WORK INSTRUCTION -> Beneath this sentence is a set of records; write each of them out exactly.

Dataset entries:
⁂

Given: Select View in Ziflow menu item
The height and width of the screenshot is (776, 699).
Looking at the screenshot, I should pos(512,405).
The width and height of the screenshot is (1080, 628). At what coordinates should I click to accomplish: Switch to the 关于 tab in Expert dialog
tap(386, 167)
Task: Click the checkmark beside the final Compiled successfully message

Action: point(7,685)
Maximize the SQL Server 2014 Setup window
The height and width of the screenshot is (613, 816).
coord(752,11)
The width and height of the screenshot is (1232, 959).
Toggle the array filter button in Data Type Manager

⁂

REPLY TO THE EXERCISE ->
Given: Select View in Ziflow menu item
The height and width of the screenshot is (776, 699).
Looking at the screenshot, I should pos(512,405).
The width and height of the screenshot is (1080, 628). At what coordinates should I click to accomplish: Switch to the 关于 tab in Expert dialog
tap(386, 167)
Task: Click the checkmark beside the final Compiled successfully message

Action: point(7,685)
Maximize the SQL Server 2014 Setup window
The height and width of the screenshot is (613, 816).
coord(752,11)
The width and height of the screenshot is (1232, 959).
Toggle the array filter button in Data Type Manager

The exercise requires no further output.